Comme producteurs laitiers, les frères Gagnon étaient constamment en contact avec leurs différents conseillers pour les aider au niveau de l’alimentation, de l’élevage ou de la santé du troupeau. Ils portaient une grande attention à l’équilibre de la ration, le bon déroulement du tarissement, la préparation au vêlage.
Selon eux, la propreté est aussi essentielle. « Chaque fois que je passais à l’étable, je grattais les stalles, dit Marc. On n’avait pas un gros troupeau. Ça me prenait deux minutes. » Ils avaient 35 vaches à la traite. Ils utilisaient aussi un adoucisseur d’eau. La ventilation était aussi parfaite que possible, ainsi que la luminosité.
Daniel et Marc Gagnon n’abandonnent pas l’agriculture pour autant. Ils viennent de suivre une formation sur la production de céréales. Ils ont aussi une érablière de 3000 entailles. Ils se gardent donc très actifs. Les bâtiments sont loués pour des animaux de remplacement.
Pour le futur, ils souhaitent le meilleur pour la production laitière. Ils espèrent surtout que le gouvernement canadien va tenir tête aux pressions face aux accords commerciaux avec notamment les États-Unis.
Le bien-être animal d’abord
Tout comme les frères Gagnon, Marjolaine Robert de la Ferme Janibert, à Ange-Gardien en Montérégie, explique que le bien-être animal va de pair avec la qualité du lait. Marjolaine est productrice laitière avec ses frères Maxime et Xavier, ainsi que ses parents Maryse Forgues et Yves Robert.

Selon elle, ce n’est pas qu’une question d’équipement. C’est beaucoup une question de relation avec les animaux.
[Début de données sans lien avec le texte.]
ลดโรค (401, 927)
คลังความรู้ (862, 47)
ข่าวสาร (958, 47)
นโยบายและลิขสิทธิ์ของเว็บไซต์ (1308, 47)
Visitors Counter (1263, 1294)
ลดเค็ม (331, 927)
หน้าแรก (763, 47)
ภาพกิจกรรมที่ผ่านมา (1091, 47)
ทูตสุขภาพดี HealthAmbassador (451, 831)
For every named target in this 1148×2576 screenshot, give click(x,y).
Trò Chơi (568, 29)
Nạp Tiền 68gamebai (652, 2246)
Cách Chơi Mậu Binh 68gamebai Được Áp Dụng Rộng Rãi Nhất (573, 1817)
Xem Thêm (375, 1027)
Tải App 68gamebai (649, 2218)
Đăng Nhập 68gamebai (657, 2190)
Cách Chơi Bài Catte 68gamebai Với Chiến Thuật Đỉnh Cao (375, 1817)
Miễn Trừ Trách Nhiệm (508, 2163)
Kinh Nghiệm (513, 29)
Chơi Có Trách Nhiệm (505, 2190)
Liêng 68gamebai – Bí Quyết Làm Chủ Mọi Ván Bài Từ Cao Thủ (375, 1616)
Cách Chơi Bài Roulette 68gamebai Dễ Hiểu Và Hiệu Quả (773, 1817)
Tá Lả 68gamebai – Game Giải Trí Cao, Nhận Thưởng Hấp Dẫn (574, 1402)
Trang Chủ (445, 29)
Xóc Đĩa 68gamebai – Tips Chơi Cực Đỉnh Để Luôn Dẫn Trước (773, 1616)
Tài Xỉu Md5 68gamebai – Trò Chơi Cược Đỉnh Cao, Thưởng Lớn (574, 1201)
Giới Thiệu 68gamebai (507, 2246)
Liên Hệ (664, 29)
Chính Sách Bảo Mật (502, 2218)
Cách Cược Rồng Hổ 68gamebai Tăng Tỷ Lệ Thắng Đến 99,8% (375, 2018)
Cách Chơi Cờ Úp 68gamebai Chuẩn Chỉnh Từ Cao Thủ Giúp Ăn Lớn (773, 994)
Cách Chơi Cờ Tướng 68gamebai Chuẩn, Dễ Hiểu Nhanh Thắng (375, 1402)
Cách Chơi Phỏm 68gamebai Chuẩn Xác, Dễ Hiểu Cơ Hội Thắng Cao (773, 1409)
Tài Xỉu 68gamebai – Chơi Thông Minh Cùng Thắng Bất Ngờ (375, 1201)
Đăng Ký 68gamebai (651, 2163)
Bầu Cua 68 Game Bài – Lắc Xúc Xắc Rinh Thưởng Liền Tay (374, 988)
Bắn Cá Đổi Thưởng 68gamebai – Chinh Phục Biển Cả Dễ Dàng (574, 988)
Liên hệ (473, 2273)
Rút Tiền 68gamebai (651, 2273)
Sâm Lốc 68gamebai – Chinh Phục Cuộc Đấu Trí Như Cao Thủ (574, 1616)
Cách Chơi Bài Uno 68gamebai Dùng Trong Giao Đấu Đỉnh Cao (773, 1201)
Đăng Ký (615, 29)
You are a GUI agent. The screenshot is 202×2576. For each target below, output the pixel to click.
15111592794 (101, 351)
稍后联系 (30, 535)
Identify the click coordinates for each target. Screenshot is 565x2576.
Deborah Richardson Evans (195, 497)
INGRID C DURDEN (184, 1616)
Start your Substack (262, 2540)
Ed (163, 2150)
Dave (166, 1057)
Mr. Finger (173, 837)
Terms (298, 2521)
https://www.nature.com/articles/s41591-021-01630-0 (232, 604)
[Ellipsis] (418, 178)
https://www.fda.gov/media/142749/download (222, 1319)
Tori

« C’est beau d’avoir tous les équipements du monde pour donner un environnement sain aux animaux, mais je pense que ça passe aussi par le contact humain, dit-elle. Dans ce prix-là, c’est beaucoup ça qu’on essaie de promouvoir : l’interaction avec nos vaches et comment on les aime. Comment on veut qu’elles travaillent pour nous et qu’elles fassent équipe avec nous. Ce ne sont pas juste des numéros. »
Leurs 190 vaches et 120 génisses, ils les connaissent toutes individuellement. « On connaît toutes leurs petits noms », dit Marjolaine.
À la suite de l’incendie de décembre 2016, la famille a reconstruit une étable au goût du jour qui est en fonction depuis avril 2018. Les vaches sont en stabulation libre avec salle de traite. Les vaches ont des logettes profondes de sable. Les génisses d’élevage et les vaches en préparation au vêlage sont sur litière accumulée.
Pour la famille Robert, ce prix du bien-être animal est important afin de sensibiliser la population générale sur le bien-être animal des vaches laitières.
« Peut-être que la vache n’est pas dehors dans un pâturage, mais je pense qu’elle est mieux sous un toit où elle a de la ventilation et une température contrôlée même s’il fait -30 degrés dehors l’hiver ou 40 l’été », explique Marjolaine.